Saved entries

==========

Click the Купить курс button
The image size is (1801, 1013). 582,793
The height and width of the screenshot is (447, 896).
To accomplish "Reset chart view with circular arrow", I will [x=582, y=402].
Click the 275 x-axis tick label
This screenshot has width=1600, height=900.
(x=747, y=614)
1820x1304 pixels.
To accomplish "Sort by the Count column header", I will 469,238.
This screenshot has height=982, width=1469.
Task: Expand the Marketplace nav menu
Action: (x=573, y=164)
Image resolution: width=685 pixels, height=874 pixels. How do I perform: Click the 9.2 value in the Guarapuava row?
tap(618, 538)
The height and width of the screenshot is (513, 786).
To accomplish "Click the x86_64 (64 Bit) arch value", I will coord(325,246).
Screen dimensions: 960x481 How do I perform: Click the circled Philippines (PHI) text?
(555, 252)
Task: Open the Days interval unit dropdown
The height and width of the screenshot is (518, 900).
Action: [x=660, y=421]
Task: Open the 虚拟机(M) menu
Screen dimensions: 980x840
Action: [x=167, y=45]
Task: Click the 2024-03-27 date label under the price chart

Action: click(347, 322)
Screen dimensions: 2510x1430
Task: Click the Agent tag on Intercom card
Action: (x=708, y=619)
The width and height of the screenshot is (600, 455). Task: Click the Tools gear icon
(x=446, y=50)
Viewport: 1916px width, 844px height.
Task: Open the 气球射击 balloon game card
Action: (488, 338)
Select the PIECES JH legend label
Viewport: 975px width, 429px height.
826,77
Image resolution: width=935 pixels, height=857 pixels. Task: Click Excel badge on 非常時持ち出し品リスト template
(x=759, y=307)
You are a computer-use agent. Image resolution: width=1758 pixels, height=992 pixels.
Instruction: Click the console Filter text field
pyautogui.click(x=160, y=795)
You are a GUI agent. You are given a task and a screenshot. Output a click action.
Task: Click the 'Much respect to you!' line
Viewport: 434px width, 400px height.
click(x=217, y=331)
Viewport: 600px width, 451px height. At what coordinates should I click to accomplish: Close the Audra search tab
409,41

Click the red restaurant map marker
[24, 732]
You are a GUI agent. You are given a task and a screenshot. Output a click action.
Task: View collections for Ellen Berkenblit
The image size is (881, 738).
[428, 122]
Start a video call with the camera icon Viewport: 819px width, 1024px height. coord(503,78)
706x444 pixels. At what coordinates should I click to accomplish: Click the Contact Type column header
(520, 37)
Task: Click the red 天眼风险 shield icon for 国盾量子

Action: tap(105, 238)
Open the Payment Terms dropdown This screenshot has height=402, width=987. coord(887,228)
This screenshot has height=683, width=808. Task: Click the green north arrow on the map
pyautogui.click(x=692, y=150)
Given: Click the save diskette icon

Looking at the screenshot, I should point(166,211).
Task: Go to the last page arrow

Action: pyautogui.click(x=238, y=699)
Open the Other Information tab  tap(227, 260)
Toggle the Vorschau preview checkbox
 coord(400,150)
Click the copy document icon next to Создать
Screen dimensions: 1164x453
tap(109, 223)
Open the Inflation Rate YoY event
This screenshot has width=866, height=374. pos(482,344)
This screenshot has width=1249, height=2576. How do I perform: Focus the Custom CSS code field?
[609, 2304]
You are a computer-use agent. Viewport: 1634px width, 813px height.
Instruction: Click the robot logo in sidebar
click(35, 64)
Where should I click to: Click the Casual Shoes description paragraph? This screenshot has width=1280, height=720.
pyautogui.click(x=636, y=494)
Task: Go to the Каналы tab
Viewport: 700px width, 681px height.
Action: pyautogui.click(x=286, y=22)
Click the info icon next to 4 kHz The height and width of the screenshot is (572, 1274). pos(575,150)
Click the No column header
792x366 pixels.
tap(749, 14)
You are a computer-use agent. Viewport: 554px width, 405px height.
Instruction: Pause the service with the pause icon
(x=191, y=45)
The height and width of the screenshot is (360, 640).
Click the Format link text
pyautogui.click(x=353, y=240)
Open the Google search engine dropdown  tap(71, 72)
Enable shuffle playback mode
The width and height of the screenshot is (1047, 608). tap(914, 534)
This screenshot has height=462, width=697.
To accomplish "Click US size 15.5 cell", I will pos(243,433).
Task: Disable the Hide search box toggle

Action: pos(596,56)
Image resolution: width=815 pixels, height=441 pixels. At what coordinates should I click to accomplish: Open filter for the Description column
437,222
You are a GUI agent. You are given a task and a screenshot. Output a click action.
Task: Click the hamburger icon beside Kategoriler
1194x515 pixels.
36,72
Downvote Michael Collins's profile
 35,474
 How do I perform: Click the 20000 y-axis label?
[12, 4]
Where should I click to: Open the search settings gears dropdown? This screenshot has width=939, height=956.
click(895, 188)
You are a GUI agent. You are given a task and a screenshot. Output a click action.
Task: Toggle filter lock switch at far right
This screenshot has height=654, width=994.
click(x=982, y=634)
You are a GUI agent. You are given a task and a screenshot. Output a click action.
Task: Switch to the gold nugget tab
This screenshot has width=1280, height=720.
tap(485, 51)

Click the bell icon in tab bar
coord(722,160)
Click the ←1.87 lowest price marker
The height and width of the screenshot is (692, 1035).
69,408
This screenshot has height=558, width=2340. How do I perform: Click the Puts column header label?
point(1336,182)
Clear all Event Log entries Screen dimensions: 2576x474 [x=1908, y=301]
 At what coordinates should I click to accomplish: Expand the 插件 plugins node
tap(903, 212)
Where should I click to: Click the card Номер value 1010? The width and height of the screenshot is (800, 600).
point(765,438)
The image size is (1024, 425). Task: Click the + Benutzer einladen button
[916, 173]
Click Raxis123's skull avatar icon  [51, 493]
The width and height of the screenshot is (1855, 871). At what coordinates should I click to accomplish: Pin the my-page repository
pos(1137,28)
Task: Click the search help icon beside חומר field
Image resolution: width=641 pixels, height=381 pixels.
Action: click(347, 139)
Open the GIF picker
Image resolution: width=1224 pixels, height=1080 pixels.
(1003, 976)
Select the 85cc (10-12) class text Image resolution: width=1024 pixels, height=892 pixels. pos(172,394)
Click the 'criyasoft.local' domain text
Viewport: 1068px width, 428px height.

==========

# [Description of the task]
Among the lines of the data above, count those containing the word "computer" and report the total alone.

# [Output for this task]
3